# Amazon Echo



## Big Country1 (Feb 10, 2014)

-However you look at it, the new Amazon Echo wireless speaker is something of a revelation, an always-listening virtual personal assistant that can perform a wide variety of tasks, whether it's playing your favorite tunes, offering wake-up calls, prompting you with reminders, or searching the cloud for answers to questions. And not surprising, it's happy to help you put together a shopping list, presumably to buy more stuff from Amazon.

-Amazon says Echo will be able to automatically receive new features and services via cloud-based updates. Since Echo's "brains" actually reside in the cloud-aka Amazon Web Services-Amazon says it will continually learn and add more functionality over time. The more you use Echo, the more it will be able to determine, and perhaps eventually predict, your preferences. Basically, Amazon will gradually know more and more about you.

-"Please be aware that if your spoken words include personal or other sensitive information, that information will be among the data captured and transmitted to a third party through your use of Voice Recognition," the product's privacy policy states.

Amazon Echo Wireless Speaker is Either Cool or Creepy - Consumer Reports News


----------



## MrsInor (Apr 15, 2013)

Nope not for me.

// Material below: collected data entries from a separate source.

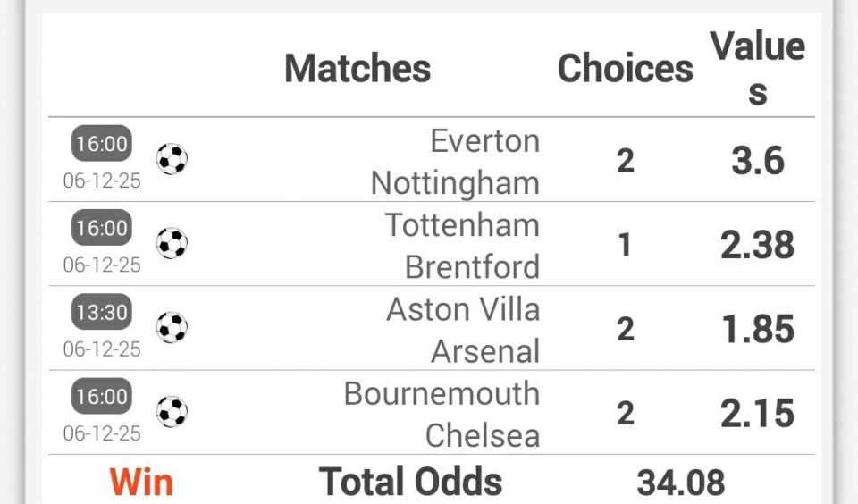Open the Tottenham vs Brentford match
The width and height of the screenshot is (858, 504).
pos(462,246)
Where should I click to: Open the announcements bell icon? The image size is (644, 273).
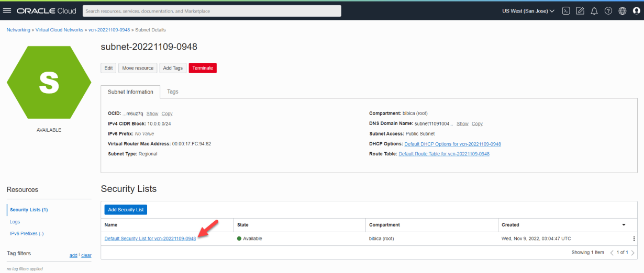coord(594,11)
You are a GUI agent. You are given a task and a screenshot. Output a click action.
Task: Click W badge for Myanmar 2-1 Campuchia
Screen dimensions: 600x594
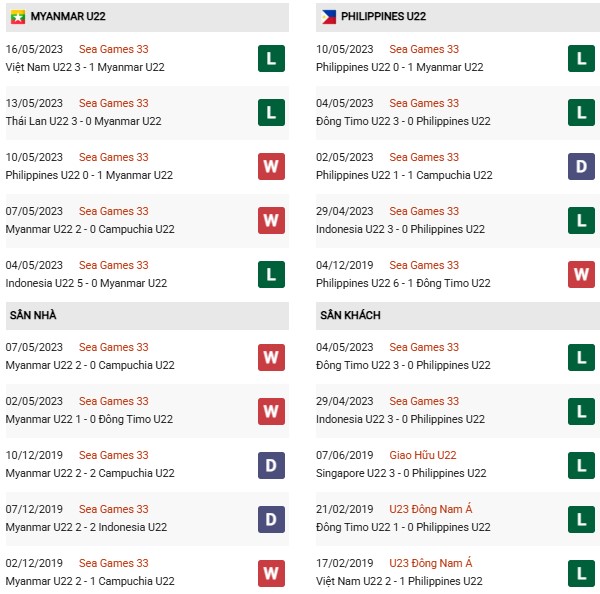click(270, 572)
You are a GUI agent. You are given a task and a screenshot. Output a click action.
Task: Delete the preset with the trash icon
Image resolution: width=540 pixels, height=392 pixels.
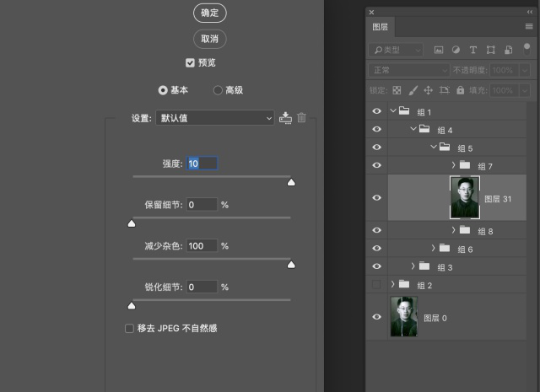coord(301,118)
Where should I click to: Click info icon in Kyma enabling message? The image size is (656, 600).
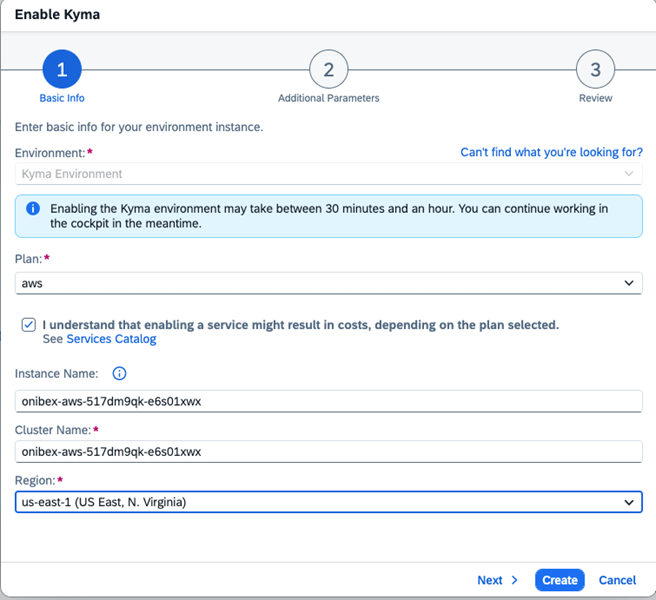pyautogui.click(x=33, y=209)
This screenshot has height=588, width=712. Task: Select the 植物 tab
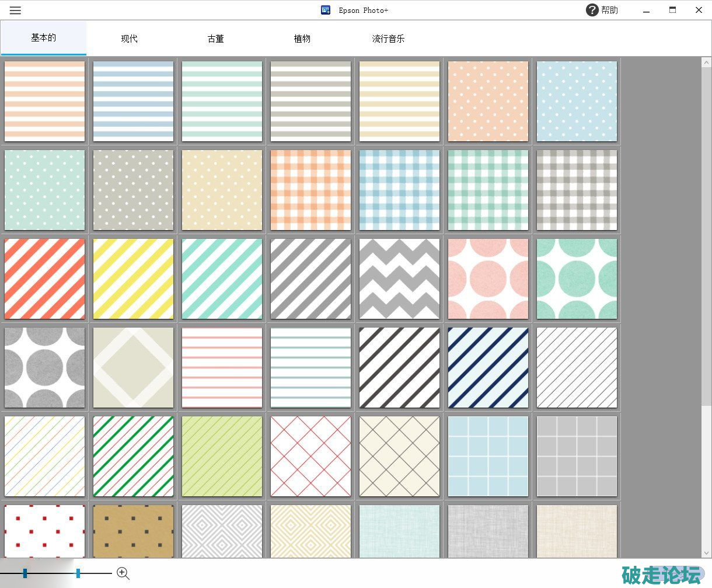pyautogui.click(x=302, y=39)
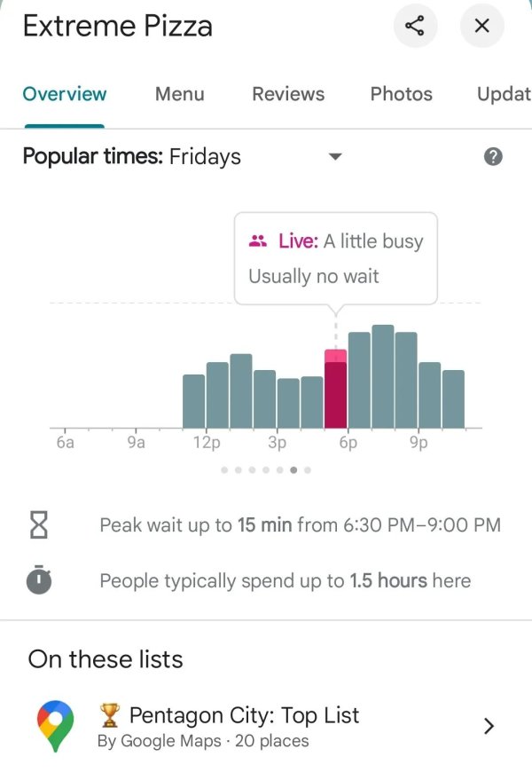This screenshot has height=780, width=532.
Task: Open Pentagon City list chevron arrow
Action: tap(488, 726)

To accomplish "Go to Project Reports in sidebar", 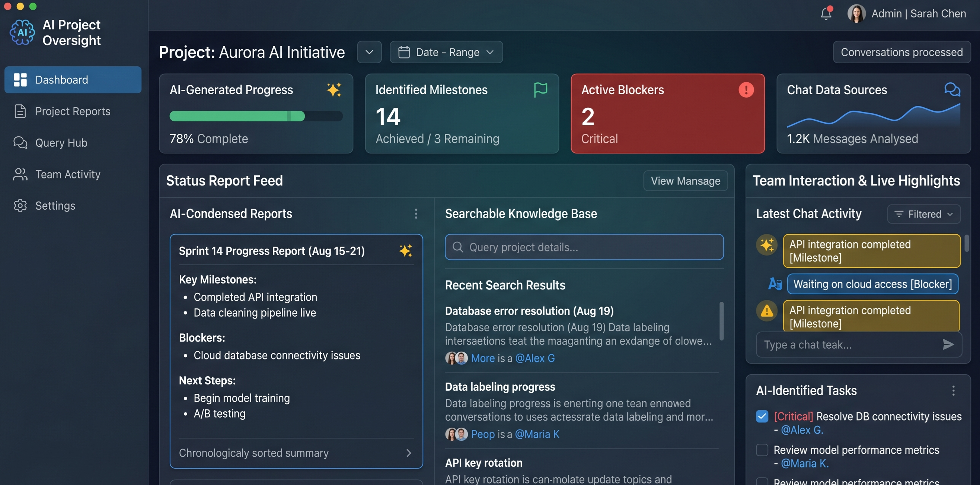I will tap(73, 111).
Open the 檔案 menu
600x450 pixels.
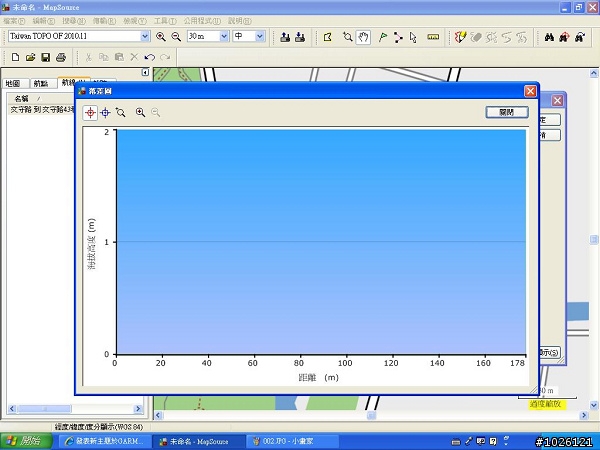tap(14, 20)
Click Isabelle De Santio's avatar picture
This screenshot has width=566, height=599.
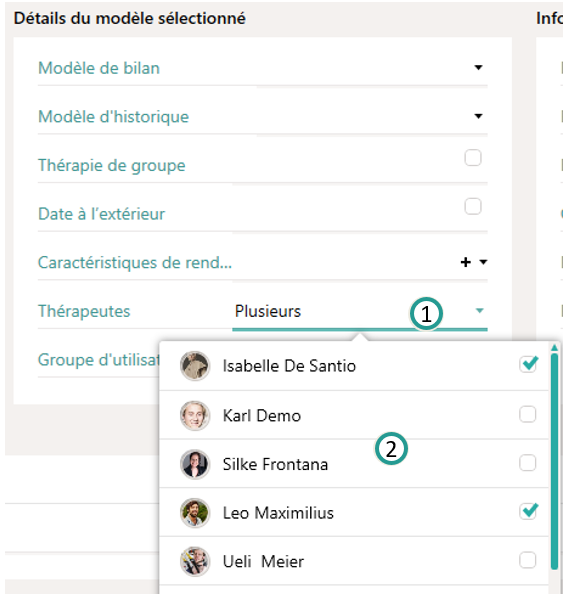click(195, 366)
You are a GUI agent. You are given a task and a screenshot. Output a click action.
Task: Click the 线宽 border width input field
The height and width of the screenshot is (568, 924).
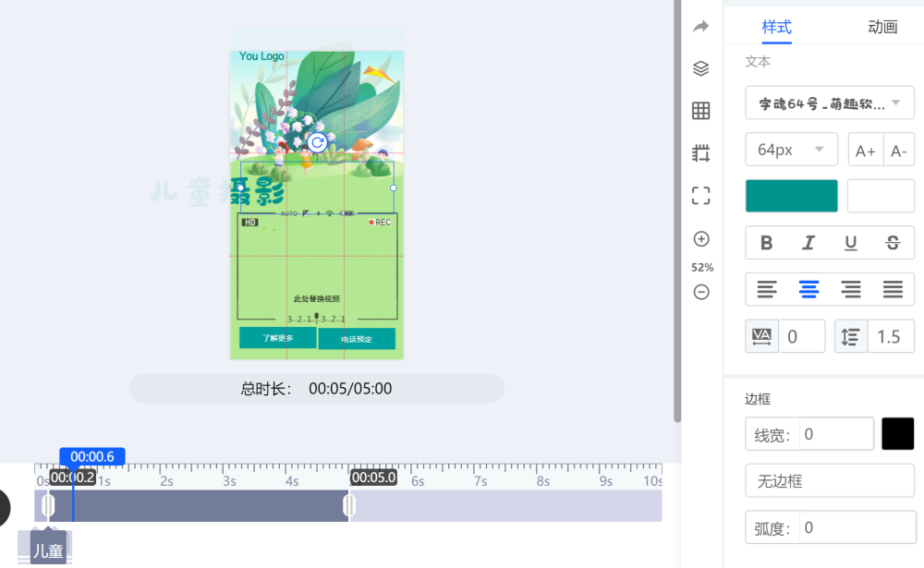pos(835,434)
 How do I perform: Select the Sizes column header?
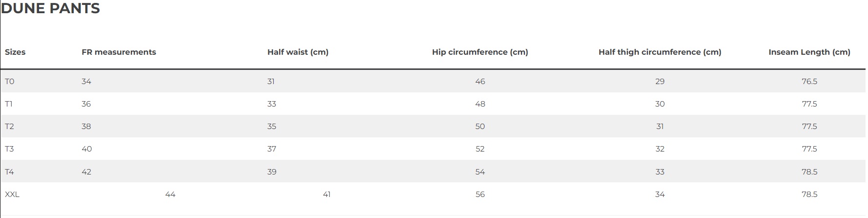click(15, 52)
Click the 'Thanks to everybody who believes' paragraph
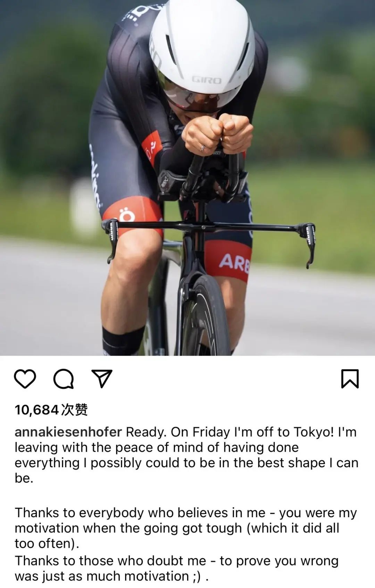The height and width of the screenshot is (588, 375). pos(186,528)
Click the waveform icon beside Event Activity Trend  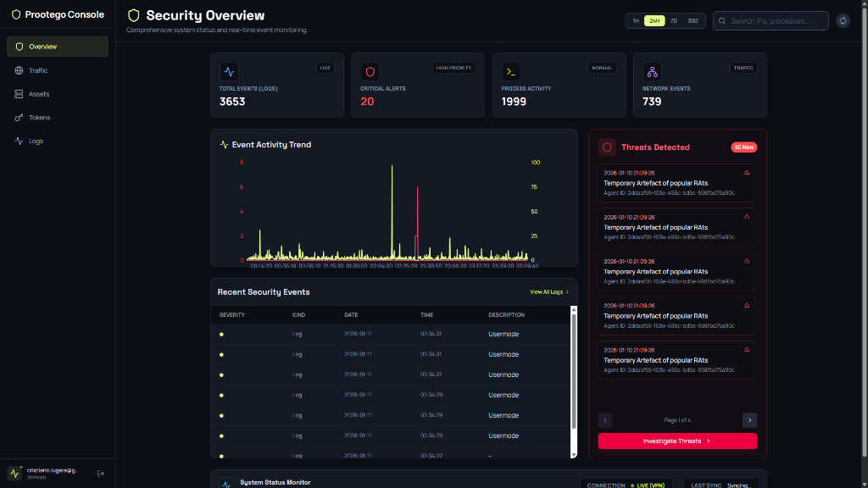pos(223,144)
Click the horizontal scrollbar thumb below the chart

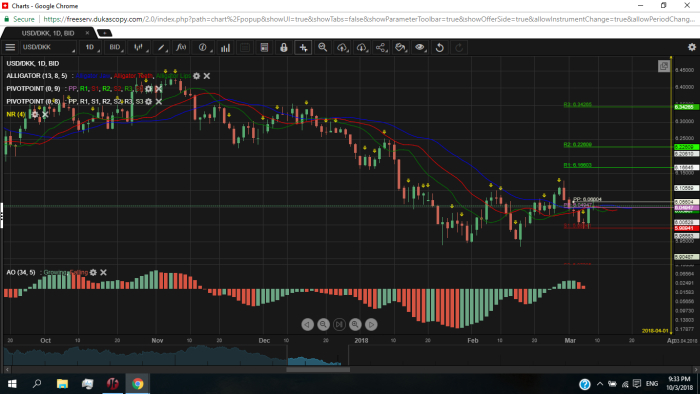pyautogui.click(x=318, y=369)
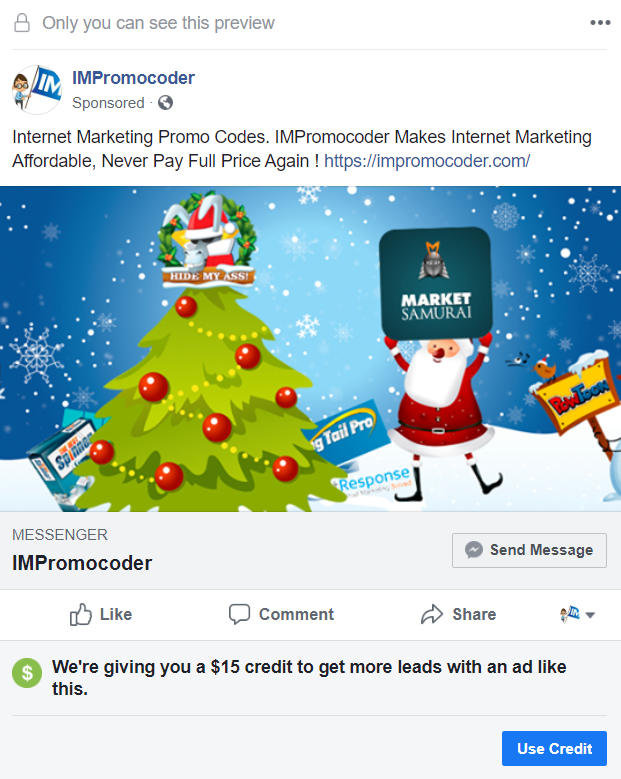
Task: Click the lock privacy icon
Action: [21, 23]
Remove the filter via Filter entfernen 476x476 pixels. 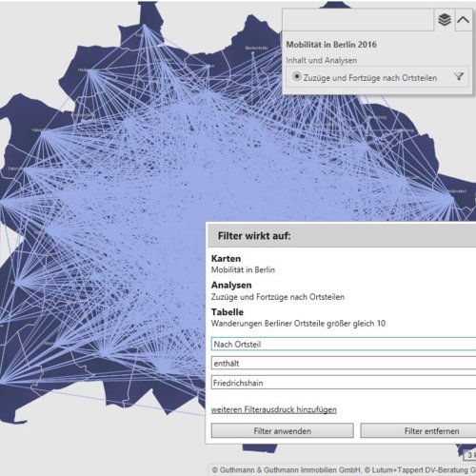point(418,431)
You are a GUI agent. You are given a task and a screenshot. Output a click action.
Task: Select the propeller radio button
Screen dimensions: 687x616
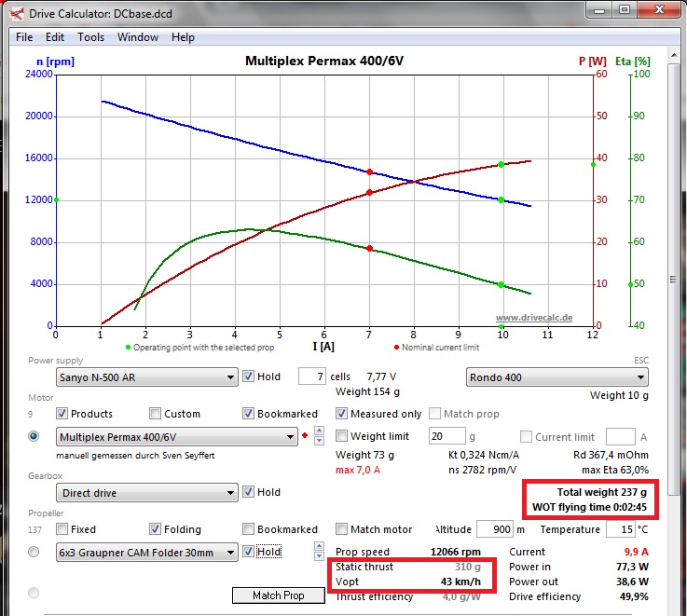pyautogui.click(x=34, y=552)
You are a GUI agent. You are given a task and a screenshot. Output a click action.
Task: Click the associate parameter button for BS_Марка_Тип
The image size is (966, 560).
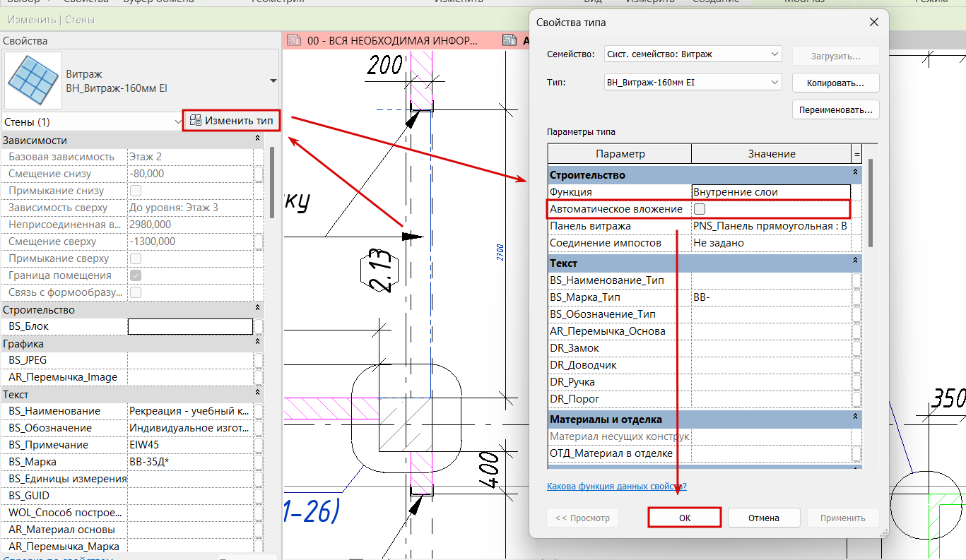(856, 297)
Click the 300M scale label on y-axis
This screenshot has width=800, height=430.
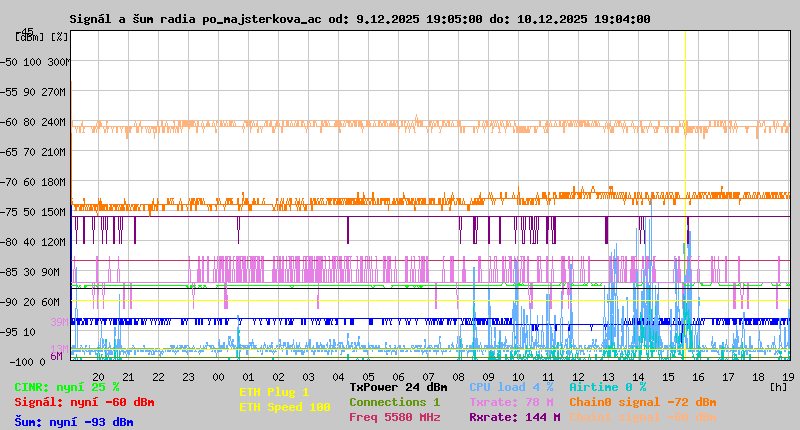[x=58, y=62]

With Inor gone and my talking to the dogs - I would be locked up in no time.


----------



## Big Country1 (Feb 10, 2014)

While i understand technology is advancing and people want the newest and best gadget, I dont feel like this is a good idea. It states in the privacy policy that your constantly recorded and its sent too a third party.. What third party? The NSA?


----------



## Big Country1 (Feb 10, 2014)

and off topic.... Im finally a senior member!:-D lol


----------



## Camel923 (Aug 13, 2014)

Interesting technology. Like any other it can be great or a train wreck depending on the user.


----------



## PrepperLite (May 8, 2013)

Big Country1 said:


> -However you look at it, the new Amazon Echo wireless speaker is something of a revelation, an always-listening virtual personal assistant that can perform a wide variety of tasks, whether it's playing your favorite tunes, offering wake-up calls, prompting you with reminders, or searching the cloud for answers to questions. And not surprising, it's happy to help you put together a shopping list, presumably to buy more stuff from Amazon.
> 
> -Amazon says Echo will be able to automatically receive new features and services via cloud-based updates. Since Echo's "brains" actually reside in the cloud-aka Amazon Web Services-Amazon says it will continually learn and add more functionality over time. The more you use Echo, the more it will be able to determine, and perhaps eventually predict, your preferences. Basically, Amazon will gradually know more and more about you.
> 
> ...


Apple's "Siri" does this as well... with the proper settings turned on all you have do is say "Hey Siri" and the iphone/ipad will respond.... creepy >.<


----------



## Seneca (Nov 16, 2012)

It is an always listening personal assistant? 
Really!?! It's always listening? 
Who in their right mind thought that was a good idea. 
Yep, creepy.


----------



## DerBiermeister (Aug 15, 2014)

MrsInor said:


> Nope not for me. With Inor gone and my talking to the dogs - I would be locked up in no time.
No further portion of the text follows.